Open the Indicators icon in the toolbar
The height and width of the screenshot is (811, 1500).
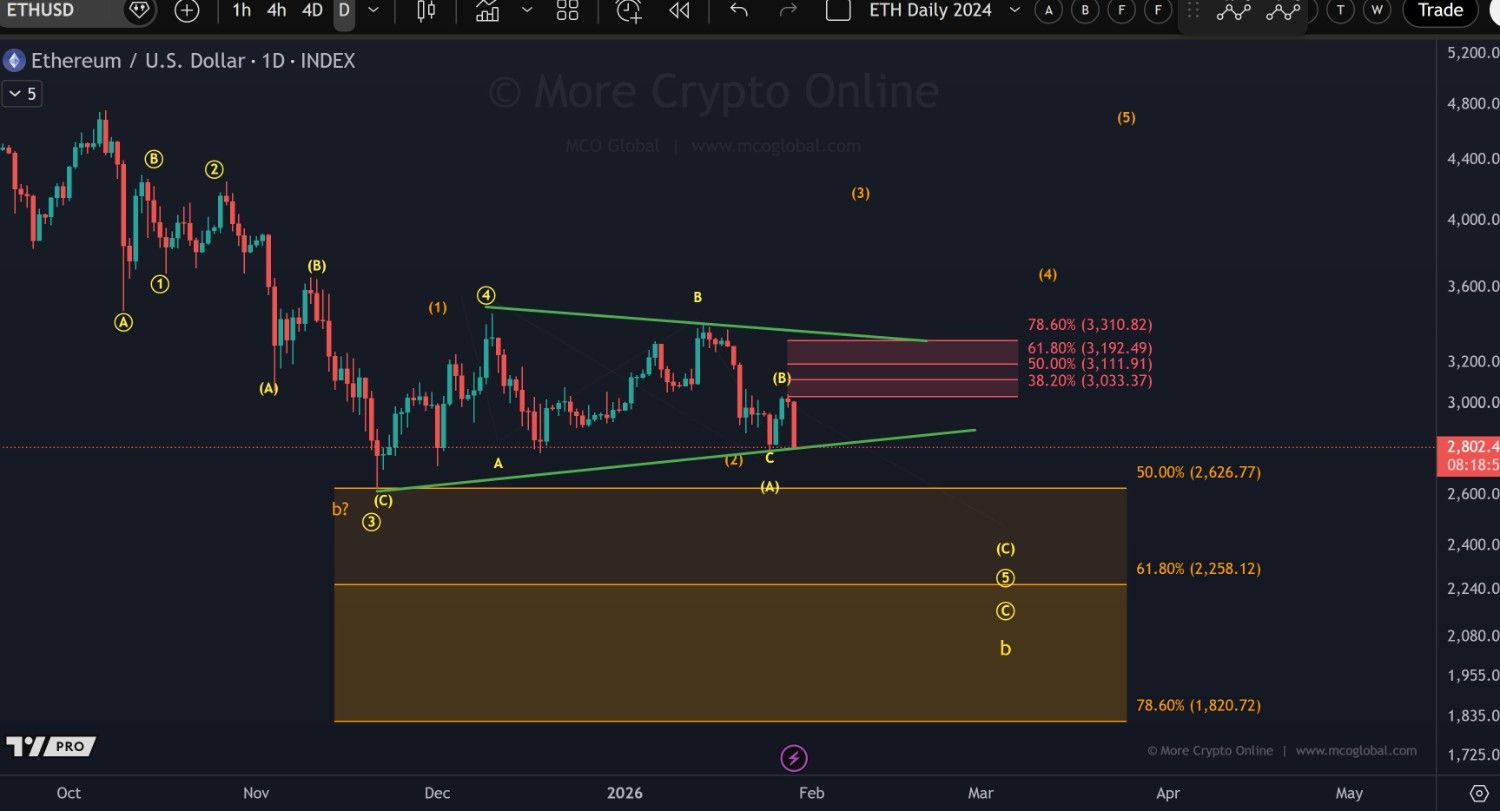click(x=487, y=11)
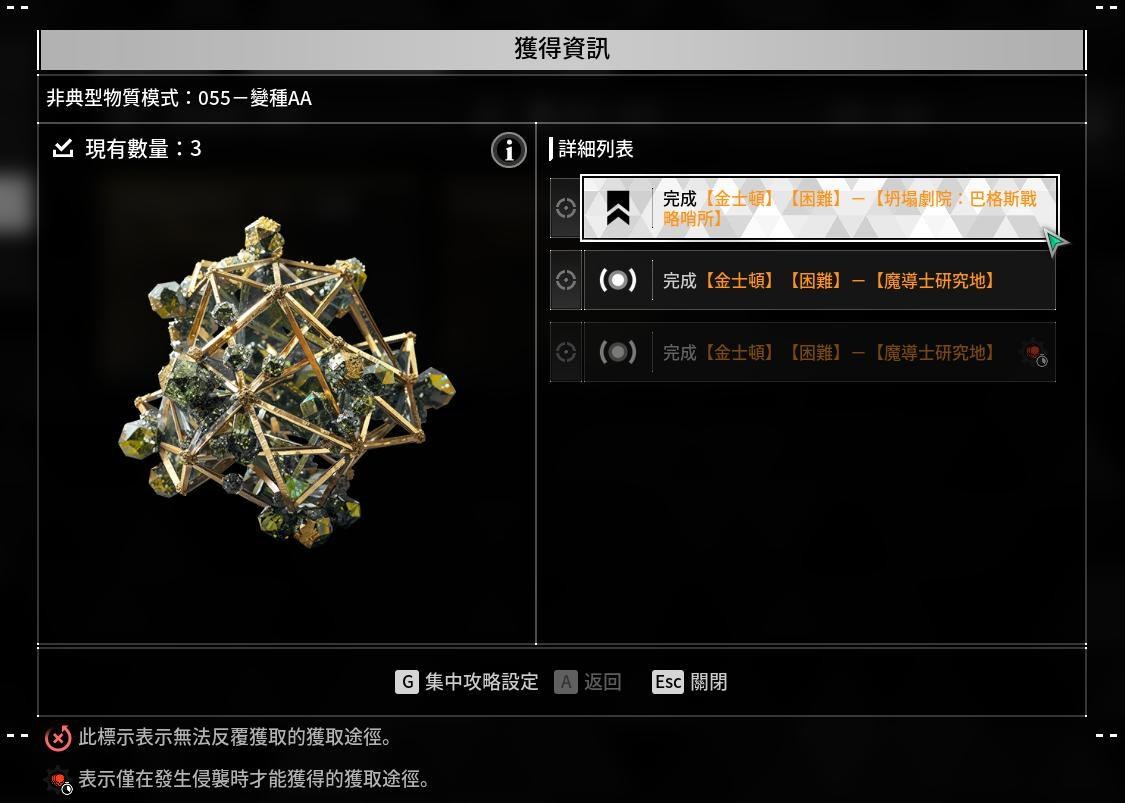
Task: Toggle target tracker on the bright 魔導士研究地 row
Action: coord(565,280)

● ● ● ● ● ● ●

▶ **Exercise task**: Put the lines of the records into a JSON list of strings, one string per line, with blank lines omitted. Leave the pictures out.

▶ **Exercise solution**:
[
  "Open the Indicators icon in the toolbar",
  "The height and width of the screenshot is (811, 1500).",
  "click(x=487, y=11)",
  "Task: Toggle target tracker on the bright 魔導士研究地 row",
  "Action: coord(565,280)"
]